◆ DESCRIPTION OF THE TASK
Reproduce the entries from their start through the line containing "pyautogui.click(x=614, y=517)", inclusive, with the request text kept. In the answers only, multiply every coordinate by 2.4 and round to the nearest whole number, rounding halves up. Omit the pictures.

++++ DATA RECORDS

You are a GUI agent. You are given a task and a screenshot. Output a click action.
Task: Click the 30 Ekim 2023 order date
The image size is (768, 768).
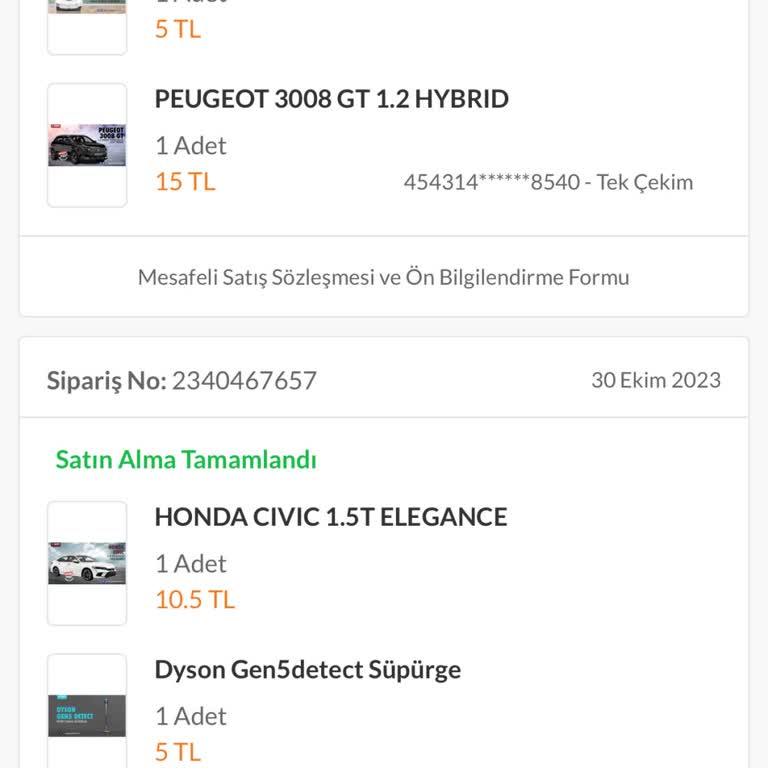(655, 380)
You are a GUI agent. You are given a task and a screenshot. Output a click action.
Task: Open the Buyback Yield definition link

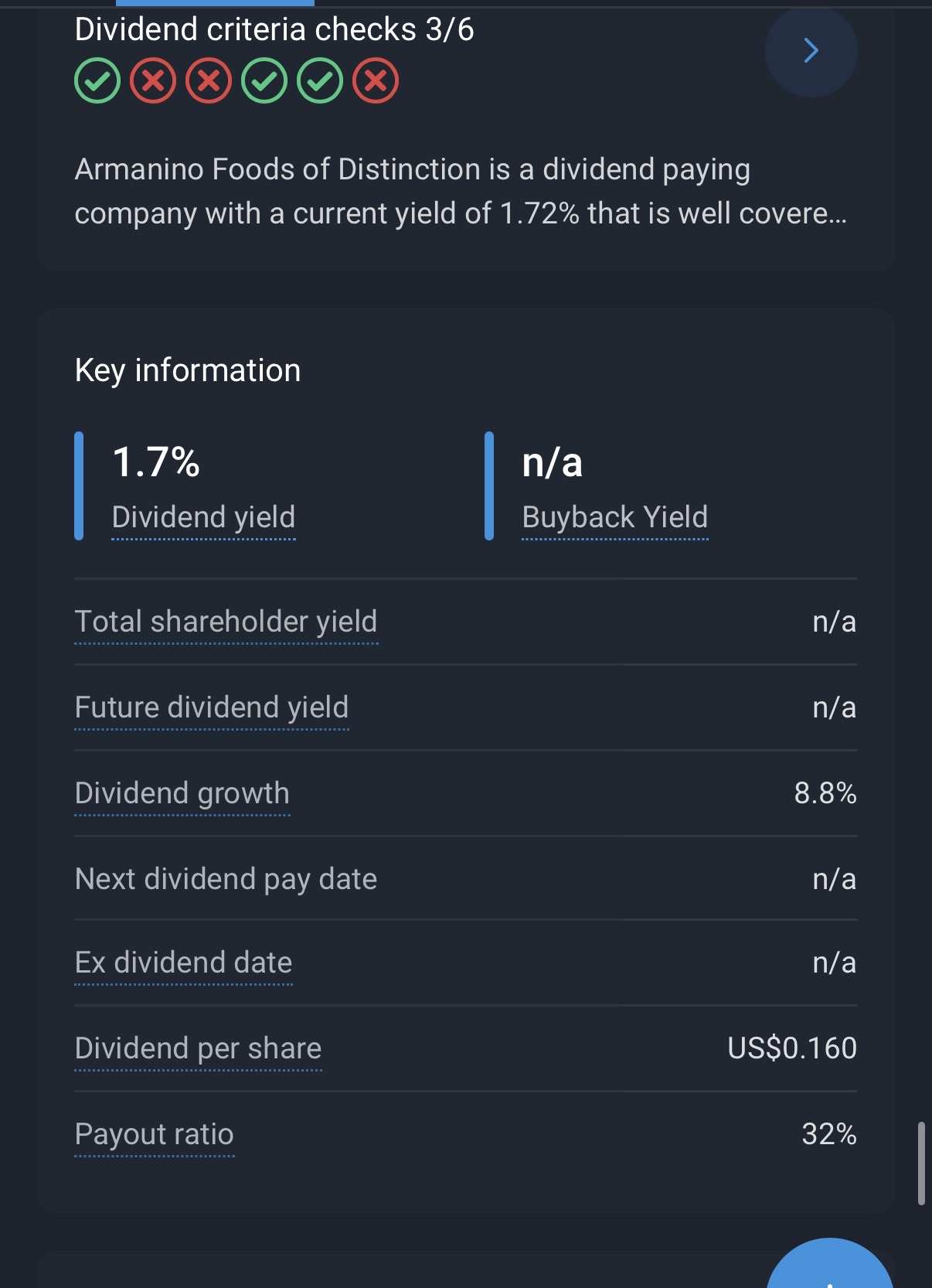pyautogui.click(x=614, y=517)

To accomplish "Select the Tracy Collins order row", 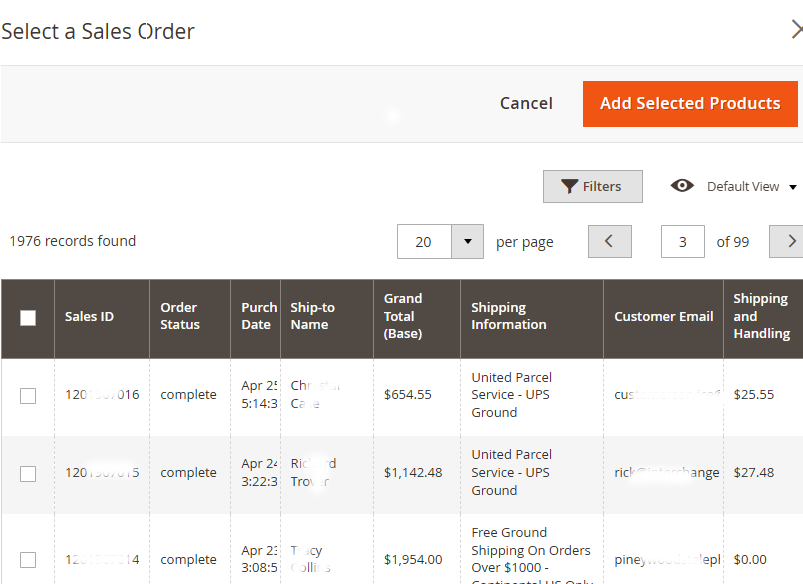I will [x=27, y=559].
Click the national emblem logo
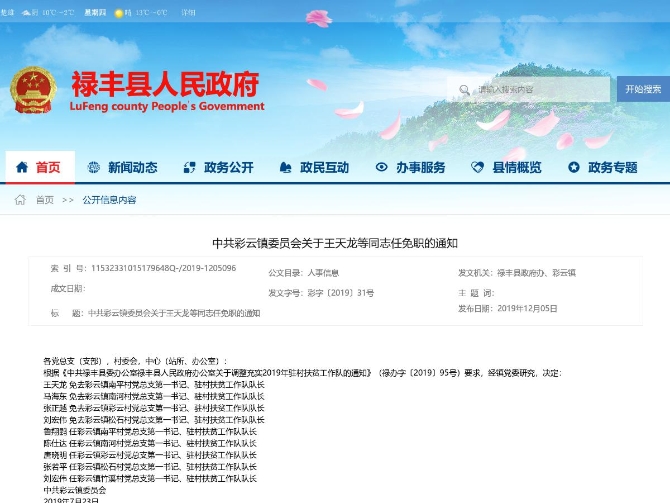670x503 pixels. click(x=33, y=90)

++++++++

◆ WORKED ANSWER
You are a GUI agent. You are given a task and a screenshot. Output a click action.
Task: Click the 30 Ekim 2023 order date
The image size is (768, 768).
(1572, 912)
You are a GUI agent. You are given a task and a screenshot. Output a click action.
Task: Open the Buyback Yield definition link

pyautogui.click(x=1474, y=1241)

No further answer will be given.